A CPG brand founder discusses marketing failures and the philosophy of “do it right or don’t do it at all” — from avoiding one-off billboard buys to refusing to enter retail markets before they had the resources to execute properly. The core lesson: concentrated, well-funded market entry beats broad, thin presence every time.
Speakers: Guest (CPG brand founder), Interviewer
Marketing Failures and the Philosophy of Focus [00:00:00]
Interviewer: Were there any marketing failures from your perspective?
Guest: I would say a couple of things to that. First, I was in advertising before, so I always had this theory that unless you could really get the frequency, it wasn’t worth it. We never went out and bought one billboard, because one billboard just doesn’t do anything. It’s just wasting money. If we’re just doing one thing — that’s not enough.
So we’ve always believed: buy a chunk in an area and do it right, or just don’t do it at all.
And that philosophy wasn’t just from a marketing and brand standpoint — it was also from a distribution standpoint. We believed that if we couldn’t actually do well in a store or in a market, we shouldn’t be there.
I think the same philosophy applies: don’t be afraid to take your time.

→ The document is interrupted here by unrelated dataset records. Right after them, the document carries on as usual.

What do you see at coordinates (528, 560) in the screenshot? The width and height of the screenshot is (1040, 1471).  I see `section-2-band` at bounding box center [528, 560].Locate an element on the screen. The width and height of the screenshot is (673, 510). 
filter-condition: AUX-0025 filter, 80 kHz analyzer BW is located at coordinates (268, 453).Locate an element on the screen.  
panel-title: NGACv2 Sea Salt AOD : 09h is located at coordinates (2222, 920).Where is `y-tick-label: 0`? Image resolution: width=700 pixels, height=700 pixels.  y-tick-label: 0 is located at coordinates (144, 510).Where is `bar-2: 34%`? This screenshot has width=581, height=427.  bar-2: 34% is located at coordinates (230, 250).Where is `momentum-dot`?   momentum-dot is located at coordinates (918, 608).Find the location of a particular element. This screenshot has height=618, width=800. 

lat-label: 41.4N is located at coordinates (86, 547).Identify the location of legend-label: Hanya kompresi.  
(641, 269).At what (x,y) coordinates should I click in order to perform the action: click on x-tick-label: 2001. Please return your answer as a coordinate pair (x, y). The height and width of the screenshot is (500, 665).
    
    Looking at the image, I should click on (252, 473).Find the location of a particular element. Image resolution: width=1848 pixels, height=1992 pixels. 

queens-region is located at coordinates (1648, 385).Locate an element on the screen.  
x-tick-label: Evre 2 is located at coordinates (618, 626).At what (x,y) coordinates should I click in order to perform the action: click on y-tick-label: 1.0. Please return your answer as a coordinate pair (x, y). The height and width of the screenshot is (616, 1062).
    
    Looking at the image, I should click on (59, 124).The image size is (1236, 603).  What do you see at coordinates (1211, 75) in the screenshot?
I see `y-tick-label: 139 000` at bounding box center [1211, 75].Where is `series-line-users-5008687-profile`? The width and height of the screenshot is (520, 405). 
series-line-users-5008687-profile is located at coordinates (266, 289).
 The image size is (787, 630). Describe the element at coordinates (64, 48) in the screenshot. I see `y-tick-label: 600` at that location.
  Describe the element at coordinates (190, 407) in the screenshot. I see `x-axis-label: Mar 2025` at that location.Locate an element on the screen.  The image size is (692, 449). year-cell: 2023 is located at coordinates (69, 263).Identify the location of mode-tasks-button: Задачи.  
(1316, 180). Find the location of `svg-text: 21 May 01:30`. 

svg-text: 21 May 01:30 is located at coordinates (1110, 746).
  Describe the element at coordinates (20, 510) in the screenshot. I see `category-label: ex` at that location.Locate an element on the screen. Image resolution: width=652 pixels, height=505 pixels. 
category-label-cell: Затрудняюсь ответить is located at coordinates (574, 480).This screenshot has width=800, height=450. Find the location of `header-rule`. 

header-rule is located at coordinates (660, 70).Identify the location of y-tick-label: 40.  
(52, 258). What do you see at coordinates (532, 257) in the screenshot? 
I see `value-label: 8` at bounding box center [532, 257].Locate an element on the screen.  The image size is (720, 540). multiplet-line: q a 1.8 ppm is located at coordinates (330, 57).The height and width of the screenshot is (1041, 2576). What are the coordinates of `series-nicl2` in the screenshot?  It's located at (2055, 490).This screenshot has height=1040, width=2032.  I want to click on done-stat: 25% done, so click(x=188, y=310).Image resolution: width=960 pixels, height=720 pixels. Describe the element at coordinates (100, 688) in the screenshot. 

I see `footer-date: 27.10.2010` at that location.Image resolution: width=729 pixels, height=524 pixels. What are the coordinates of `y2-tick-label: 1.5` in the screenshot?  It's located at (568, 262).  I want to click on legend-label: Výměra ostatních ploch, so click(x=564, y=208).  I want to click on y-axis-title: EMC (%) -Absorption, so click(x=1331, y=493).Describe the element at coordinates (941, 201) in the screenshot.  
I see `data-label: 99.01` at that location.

Which is sort of not what everybody would say. We’ve had so many brands tell us: “You’ve got to get across the US. You’ve got to get into Kroger, you’ve got to get into Publix, you’ve got to get into Costco — fast, fast, fast.” And so many of those companies aren’t here anymore because they just spent too fast. If you don’t have the money to go into those markets and really do it right, my best advice is: just do the markets where you can be really good. Period.